As a commit starts and sets a new staging token, the former value is added to a list of still-valid staging tokens (the sealed tokens) on the branch, ensuring no staging token and no object are lost due to a failed commit.

Transactions and atomic updates

Another difference is that PostgreSQL offers transactions while the KV store does not. lakeFS previously combined several updates into one atomic operation, where any failure rolled the whole operation back. Consider creating a new repository, which has three objects: the repository object itself, an initial branch, and an initial commit that the branch points to. With SQL this was a single transaction, and any failure rolled back cleanly.

Without transactions, a failure partway through could leave the repository without an initial branch while still being accessible.
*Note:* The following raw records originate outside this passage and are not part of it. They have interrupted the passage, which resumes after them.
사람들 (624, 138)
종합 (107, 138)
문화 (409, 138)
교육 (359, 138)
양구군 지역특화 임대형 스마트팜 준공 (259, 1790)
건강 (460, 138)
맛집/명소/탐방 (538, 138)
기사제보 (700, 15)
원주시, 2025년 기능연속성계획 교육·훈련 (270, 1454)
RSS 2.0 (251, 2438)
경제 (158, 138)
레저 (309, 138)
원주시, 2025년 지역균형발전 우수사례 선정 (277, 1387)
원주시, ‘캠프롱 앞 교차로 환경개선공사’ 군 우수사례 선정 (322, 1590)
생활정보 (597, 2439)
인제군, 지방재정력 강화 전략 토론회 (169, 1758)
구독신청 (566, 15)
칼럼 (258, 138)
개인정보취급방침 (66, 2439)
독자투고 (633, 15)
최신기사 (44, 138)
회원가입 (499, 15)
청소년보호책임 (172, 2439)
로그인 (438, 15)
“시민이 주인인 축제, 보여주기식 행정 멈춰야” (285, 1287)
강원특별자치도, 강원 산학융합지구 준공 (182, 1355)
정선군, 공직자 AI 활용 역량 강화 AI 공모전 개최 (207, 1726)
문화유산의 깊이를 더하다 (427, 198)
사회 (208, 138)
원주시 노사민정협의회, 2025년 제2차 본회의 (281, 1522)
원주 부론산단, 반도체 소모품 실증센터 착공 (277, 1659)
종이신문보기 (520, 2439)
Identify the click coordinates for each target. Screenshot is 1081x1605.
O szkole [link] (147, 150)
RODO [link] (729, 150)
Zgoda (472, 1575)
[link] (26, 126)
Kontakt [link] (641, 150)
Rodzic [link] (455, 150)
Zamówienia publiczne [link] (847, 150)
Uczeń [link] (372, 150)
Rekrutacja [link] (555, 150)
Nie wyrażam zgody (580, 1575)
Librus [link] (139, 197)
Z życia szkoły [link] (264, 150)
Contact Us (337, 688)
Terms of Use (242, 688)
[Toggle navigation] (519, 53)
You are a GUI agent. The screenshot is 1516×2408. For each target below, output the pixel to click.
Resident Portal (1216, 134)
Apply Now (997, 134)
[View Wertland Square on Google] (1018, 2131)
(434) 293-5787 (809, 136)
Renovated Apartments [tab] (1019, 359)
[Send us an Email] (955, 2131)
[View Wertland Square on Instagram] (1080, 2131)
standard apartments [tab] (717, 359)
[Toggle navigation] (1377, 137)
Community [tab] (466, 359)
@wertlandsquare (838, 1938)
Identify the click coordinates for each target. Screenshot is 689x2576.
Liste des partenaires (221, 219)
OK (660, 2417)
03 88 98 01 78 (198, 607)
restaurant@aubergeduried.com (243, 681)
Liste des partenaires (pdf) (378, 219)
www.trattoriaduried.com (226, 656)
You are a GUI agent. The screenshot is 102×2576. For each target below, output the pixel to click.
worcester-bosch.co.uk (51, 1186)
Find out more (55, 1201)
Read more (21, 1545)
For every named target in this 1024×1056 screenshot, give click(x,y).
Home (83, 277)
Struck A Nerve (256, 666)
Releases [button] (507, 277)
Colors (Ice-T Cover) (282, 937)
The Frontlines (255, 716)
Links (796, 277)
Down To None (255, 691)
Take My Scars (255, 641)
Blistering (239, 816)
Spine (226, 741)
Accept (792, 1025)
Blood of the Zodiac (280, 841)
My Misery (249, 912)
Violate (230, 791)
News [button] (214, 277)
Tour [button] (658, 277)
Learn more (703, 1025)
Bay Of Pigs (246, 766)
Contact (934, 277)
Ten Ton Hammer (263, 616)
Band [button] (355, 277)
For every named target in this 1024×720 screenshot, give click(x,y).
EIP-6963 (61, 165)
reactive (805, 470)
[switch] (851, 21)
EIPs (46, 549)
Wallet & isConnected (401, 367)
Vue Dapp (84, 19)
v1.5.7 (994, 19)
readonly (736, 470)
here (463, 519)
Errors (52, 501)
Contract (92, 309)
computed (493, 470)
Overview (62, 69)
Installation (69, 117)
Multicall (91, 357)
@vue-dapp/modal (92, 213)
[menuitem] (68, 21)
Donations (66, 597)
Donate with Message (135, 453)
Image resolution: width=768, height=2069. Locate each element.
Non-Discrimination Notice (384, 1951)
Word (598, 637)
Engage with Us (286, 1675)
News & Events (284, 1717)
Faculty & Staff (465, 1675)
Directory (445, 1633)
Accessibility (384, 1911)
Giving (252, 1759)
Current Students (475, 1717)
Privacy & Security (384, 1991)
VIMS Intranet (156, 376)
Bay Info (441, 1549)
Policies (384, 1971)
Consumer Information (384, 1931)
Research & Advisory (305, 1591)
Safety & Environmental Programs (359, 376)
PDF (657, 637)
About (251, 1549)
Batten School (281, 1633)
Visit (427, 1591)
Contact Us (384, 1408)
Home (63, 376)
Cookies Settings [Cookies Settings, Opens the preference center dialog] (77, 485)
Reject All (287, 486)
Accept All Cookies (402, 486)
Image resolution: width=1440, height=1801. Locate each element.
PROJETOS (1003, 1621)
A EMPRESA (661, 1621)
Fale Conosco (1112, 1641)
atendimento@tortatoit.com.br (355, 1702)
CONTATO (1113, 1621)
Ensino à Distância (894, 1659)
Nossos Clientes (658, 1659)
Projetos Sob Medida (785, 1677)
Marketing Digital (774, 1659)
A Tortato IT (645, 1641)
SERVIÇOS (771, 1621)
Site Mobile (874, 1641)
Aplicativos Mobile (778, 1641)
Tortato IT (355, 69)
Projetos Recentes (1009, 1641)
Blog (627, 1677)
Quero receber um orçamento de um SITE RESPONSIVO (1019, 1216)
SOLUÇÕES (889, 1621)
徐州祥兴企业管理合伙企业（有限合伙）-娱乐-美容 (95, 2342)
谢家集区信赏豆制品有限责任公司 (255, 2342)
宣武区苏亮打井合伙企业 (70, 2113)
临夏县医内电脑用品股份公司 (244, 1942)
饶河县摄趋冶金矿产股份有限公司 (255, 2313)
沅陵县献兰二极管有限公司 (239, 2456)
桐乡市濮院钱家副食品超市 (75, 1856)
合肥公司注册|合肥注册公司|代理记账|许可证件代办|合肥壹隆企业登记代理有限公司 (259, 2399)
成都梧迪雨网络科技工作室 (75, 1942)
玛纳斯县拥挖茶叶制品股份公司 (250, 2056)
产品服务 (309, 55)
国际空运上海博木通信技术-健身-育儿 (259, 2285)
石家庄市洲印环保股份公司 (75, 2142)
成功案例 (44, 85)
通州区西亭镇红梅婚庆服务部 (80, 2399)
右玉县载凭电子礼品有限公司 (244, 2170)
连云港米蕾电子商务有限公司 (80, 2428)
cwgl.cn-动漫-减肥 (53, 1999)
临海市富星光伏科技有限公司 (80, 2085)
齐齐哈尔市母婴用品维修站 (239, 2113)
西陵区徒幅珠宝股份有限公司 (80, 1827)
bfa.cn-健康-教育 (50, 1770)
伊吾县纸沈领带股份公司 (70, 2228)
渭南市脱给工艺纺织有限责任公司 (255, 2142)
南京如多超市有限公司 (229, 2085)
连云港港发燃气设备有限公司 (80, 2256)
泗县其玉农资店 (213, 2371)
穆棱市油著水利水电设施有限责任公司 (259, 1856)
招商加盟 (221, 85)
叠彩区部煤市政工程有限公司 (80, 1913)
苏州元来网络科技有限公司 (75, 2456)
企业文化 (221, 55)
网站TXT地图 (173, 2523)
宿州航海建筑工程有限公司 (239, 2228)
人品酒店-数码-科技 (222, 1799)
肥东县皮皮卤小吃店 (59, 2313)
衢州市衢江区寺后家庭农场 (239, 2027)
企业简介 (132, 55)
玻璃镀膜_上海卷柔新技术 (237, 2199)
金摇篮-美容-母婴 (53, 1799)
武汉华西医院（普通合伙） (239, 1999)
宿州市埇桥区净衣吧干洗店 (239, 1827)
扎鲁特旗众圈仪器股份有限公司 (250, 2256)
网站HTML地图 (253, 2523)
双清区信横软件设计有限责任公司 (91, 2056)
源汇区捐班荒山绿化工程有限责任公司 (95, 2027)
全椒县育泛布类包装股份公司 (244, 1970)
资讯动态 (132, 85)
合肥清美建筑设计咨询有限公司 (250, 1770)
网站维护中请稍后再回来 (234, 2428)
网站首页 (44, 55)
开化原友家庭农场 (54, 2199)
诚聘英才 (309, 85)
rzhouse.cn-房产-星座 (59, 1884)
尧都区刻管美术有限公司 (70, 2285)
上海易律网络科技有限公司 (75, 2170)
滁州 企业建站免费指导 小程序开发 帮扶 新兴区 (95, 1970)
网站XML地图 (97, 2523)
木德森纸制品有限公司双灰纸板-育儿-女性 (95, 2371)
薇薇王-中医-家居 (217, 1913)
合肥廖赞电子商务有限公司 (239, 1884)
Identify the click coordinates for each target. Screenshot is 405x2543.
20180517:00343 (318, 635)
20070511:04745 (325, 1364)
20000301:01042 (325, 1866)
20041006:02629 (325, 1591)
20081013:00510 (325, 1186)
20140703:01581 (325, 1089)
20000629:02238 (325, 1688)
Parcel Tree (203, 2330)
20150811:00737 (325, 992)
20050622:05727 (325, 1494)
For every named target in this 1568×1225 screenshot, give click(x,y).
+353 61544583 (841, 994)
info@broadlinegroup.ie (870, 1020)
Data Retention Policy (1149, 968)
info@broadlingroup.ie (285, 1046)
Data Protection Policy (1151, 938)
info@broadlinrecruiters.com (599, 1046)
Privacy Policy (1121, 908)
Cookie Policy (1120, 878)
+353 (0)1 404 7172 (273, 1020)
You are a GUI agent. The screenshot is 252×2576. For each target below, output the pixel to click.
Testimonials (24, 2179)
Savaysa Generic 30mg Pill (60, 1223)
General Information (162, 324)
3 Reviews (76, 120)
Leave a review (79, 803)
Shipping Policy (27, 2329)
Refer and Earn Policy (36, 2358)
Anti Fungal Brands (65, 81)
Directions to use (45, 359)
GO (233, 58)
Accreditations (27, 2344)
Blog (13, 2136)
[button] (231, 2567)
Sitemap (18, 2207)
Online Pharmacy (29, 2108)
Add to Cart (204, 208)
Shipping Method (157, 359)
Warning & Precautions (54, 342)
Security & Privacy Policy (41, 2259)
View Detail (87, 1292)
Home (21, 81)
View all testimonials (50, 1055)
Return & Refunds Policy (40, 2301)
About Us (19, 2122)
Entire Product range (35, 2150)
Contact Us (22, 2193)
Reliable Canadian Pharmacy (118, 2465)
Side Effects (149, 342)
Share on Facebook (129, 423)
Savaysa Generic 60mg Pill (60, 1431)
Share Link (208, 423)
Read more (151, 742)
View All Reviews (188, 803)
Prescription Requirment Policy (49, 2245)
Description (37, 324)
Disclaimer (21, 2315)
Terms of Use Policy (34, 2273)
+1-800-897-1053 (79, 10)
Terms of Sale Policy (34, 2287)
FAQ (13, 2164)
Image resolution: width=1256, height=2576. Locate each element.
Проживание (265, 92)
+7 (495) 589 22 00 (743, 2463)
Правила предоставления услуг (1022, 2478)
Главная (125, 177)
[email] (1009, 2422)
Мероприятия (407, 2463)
To mitigate this, lakeFS introduced a per-repository partition that holds all repository-related objects. The partition key is derived from the specific repository instance, and lakeFS first creates the commit and branch under that partition key and only then creates the repository, so the repository and its objects become accessible only after all three are created successfully. A failure might leave some dangling objects, but consistency is maintained, and the number of such objects is not expected to be significant.